SpaceX could launch NASA astronauts into space in early 2020

Crew Dragon is nearly ready to go

comments

SpaceX’s first Crew Dragon is seen at the International Space Station just before docking on 3 March 2019 during the Demo-1 test flight. Image credit: NASA TV

The United States’ long human-spaceflight drought may not last much longer.

American astronauts have had to rely solely on Russian Soyuz spacecraft to get to and from orbit since July 2011, when NASA retired its space shuttle fleet. (Suborbital space is a different story: Virgin Galactic’s SpaceShipTwo has made two crewed trips to that realm since December 2018.)

NASA wants private American vehicles to end this dependence and has been encouraging their development via its Commercial Crew Program.
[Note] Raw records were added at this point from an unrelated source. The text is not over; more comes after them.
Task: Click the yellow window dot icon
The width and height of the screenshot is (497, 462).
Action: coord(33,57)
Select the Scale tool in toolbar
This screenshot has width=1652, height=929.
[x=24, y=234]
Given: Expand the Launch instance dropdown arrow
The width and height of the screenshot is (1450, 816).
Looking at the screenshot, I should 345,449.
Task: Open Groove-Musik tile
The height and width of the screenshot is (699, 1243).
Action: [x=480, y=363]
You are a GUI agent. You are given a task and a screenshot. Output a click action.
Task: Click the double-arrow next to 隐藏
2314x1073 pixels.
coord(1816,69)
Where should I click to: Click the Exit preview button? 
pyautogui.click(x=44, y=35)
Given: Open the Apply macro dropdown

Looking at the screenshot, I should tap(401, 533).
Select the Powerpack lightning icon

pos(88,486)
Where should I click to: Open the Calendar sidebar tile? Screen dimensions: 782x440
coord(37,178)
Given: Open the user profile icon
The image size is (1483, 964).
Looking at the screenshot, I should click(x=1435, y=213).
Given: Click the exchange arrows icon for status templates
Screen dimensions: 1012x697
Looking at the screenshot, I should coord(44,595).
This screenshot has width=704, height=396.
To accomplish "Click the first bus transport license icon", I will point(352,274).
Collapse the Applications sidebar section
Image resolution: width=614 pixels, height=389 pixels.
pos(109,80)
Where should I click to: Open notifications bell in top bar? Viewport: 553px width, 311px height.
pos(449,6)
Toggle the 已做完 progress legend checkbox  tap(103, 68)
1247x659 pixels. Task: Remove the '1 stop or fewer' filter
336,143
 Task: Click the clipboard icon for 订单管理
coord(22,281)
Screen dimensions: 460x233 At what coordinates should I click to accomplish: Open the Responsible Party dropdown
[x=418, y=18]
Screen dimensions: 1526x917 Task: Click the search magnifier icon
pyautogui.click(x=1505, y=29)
In September 2014, NASA awarded £2 billion ($2.6 billion) to SpaceX and £3.4 billion ($4.2 billion) to Boeing to finish work on their astronaut taxis — capsules called Crew Dragon and the CST-100 Starliner, respectively. At the time, NASA officials said they wanted at least one of these vehicles to be up and running by the end of 2017.

That didn’t happen, of course. But Crew Dragon is now nearly ready, NASA chief Jim Bridenstine and SpaceX founder Elon Musk said on 10 October 2019 during an event at the company’s headquarters in Hawthorne, California, United States.

“We are getting very close, and we’re very confident that, in the first part of next year, we will be ready to launch American astronauts on American rockets,” Bridenstine said.

The first quarter of 2020 — that is, January through March — is a realistic target for SpaceX’s Demo-2 mission, he added. That test flight that will carry NASA astronauts Doug Hurley and Bob Behnken to and from the International Space Station (ISS). Operational, contracted ISS missions would then follow.

But Bridenstine stressed that this timeline will hold only if things go according to plan with Crew Dragon’s development. And that’s far from guaranteed, as we saw this past spring.

On 20 April 2019, SpaceX conducted a series of engine tests at Cape Canaveral Air Force Station on the Crew Dragon vehicle that flew Demo-1, a landmark uncrewed test flight to the ISS that launched on March 2 and returned to Earth six days later. Something went wrong during the test, just before the Crew Dragon’s SuperDraco abort engines — which are designed to blast the capsule to safety in the event of a launch emergency — fired up, and the vehicle was destroyed.

SpaceX has revised Crew Dragon’s abort propulsion system as a result and will begin rigorous testing of the new design in the next few weeks, Musk said.

The company has also had issues with the capsule’s parachute system recently. SpaceX has decided to switch to from a “Mark 2” parachute design to the “Mark 3,” which has much stronger lines and a better load-distributing stitching pattern, Musk said. The Mark 3 still needs to be fully tested and certified, and that work will ramp up soon as well.

“We’re hopeful to have the first successful Mark 3 drop test within a week or two, and then there’ll be a steady cadence of tests thereafter,” Musk said. “We certainly want to get at least something on the order of 10 successful tests in a row before launching astronauts.”

SpaceX should be able to achieve that milestone by the end of the year if all goes well, he added. That could pave the way for the Crew Dragon and the Falcon 9 rocket that will fly Demo-2 to be delivered from California to Cape Canaveral before 2019 is out.

Those two issues — the abort propulsion system and the parachutes — are the only items “that SpaceX is aware of that put the schedule at risk,” Musk said.

Like Bridenstine, however, the billionaire entrepreneur issued a note of caution: “But there may be other things that we discover. This is also important to bear in mind.”

Indeed, both men stressed that, while they’re eager for SpaceX to start flying astronauts, nothing will be rushed.

“This is a big deal for our country, and we can’t get it wrong,” Bridenstine said. “We want to make sure we get it right.”

SpaceX has another big test mission before Demo-2: an in-flight abort (IFA) test, which will demonstrate the SuperDracos’ performance during a launch from Cape Canaveral. The IFA could happen as early as next month, Musk said recently.

Boeing, meanwhile, is gearing up for a big milestone of its own: Starliner’s first uncrewed test flight to the ISS, which the company just announced is targeted for mid-December.